Coldfingers, of course all the stuff about being bullied is rubbish! For the sake of 3 hours. hmm

That merely an attempt to justify jobsworth inflexibility.

It is one of the most annoying things about working in education; realising that paperwork and policies are far more important than children.

KatherineKrupnik Thu 07-Feb-13 20:32:38

Does she/you know anyone who would be starting in her reception class? I think in your position I would either send her part time (half days?), or delay her start until Easter. To assuage any possible social problems with being the new girl, I would do playdates with any of her classmates I could!

I know someone who held her June born child out until Easter, she settled in reception fine. I'm sure she would have settled anyway, but she did have a very good friend in the class she was joining which perhaps eased her in a little.

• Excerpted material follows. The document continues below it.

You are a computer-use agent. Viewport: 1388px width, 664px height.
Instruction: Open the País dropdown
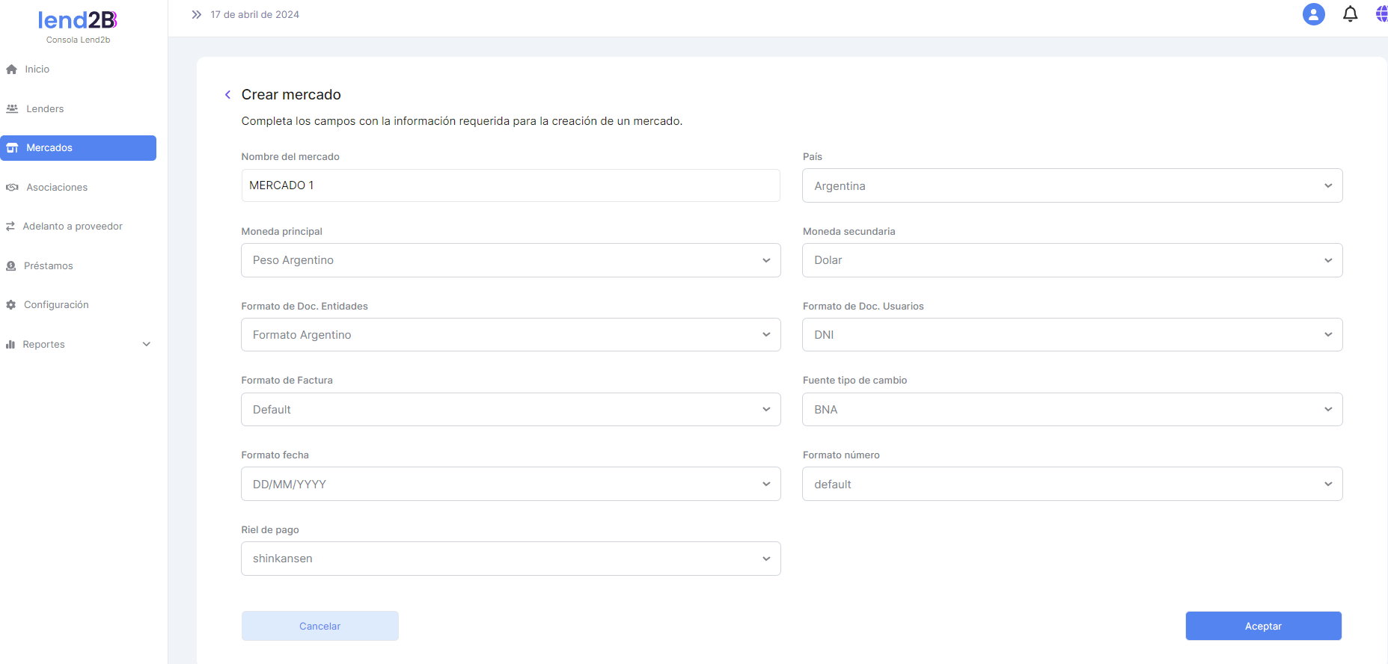point(1071,185)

coldfingersandtoes Thu 07-Feb-13 20:28:08

Thank you for all your responses, I met with the headteacher today. He was very helpful and nice about the whole situation but said there was no way that she would be able to be held back a year. I am very disappointed. He did however give me options, such as hold her back until easter term and then start, start her part time in September or after Christmas. Buddy her up with an older child to boost her confidence in playground etc. All of which are fine but really not what i wanted for her. I called the LA this afternoon to confirm this is the case but couldn't speak to anyone today. The HT said part time and not starting until Easter then hold more problems socially that she won't have made friends and done phonics etc with all the other kids and will be the new girl when she does start!! Argghh! all so annoying for three hours off the cutoff. All this stuff about being bullied if she is another year group or held back etc is just ridiculous in my opinion. If she had been born three hours later no would blink an eye at her starting in that year.